When it was time to eat, I cranked a skillet on high heat and sauteed the sliced sausages until crispy and caramelized.  I removed the sausages to drain and sauteed the shrimp in the gloriously rendered seasoned sausage fat.  I scooped out the shrimp, adding them to reserved sausages, and dropped the sliced green peppers, onions, garlic, and carrots into the sizzling oil.  When the vegetables were tender, I tossed in the reserved sausages, shrimp, and fresh parsley to heat through before deglazing the pan with white wine and chicken stock.
After the wine and stock reduced into a succulent clinging sauce, I spooned the celery root puree into large pasta bowls and topped it with the wine-stock-fat napped sausages, shrimp, and al dente vegetables.  For freshness, I scattered plucked fresh  parsley and celery leaves over the top.

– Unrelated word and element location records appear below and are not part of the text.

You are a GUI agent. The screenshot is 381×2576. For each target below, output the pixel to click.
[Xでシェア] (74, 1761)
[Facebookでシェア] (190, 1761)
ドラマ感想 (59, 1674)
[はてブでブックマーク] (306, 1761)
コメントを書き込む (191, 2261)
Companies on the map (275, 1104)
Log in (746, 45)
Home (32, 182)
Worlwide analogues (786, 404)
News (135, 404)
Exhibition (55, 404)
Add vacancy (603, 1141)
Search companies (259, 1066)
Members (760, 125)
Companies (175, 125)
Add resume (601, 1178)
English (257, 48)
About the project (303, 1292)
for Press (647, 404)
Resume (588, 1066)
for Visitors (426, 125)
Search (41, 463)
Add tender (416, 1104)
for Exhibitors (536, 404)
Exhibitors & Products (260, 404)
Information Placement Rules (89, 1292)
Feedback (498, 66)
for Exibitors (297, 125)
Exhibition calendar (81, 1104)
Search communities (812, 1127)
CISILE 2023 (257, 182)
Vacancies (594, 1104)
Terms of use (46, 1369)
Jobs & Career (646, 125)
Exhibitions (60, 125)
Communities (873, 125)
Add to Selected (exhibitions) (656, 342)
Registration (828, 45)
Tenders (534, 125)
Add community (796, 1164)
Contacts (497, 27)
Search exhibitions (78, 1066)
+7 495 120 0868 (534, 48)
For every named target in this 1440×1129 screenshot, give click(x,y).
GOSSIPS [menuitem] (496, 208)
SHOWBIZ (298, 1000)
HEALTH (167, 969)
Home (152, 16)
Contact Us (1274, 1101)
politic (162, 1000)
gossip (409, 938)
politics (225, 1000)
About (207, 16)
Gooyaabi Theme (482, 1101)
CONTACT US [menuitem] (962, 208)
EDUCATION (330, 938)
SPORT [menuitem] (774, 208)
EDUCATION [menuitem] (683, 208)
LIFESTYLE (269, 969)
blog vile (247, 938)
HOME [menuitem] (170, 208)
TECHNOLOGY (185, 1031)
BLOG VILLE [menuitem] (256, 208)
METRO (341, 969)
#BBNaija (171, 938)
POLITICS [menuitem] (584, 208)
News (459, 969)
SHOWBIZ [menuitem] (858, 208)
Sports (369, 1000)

The pureed celery root was the star.  It had an incrediblly clean, mellow, and earthy flavor that hinted with celery undertones. It was meltingly light, vanishing on the tongue with every bite.  The briny sweet tender shrimp and  spiced sausages grounded the airy puree while the wilted green peppers, soft onions, and crisp sweet carrots  wrapped their textural flavors throughout the saucy  mix, adding depth and complexity.
The bright fresh celery leaves echoed the muted quiet flavor of the celery root.

It was ridiculously good.

I thought I had made too much, silently thinking ahead and looking forward to a late night sleep-walking snack. Nope. We ate it all.  Clean plates. Gone. Do over, please.

Although I will always adore polenta, mashed potatoes, cheese grits, or even rice, last nights parmiginano reggianno celery root puree vaulted to the head of the pack.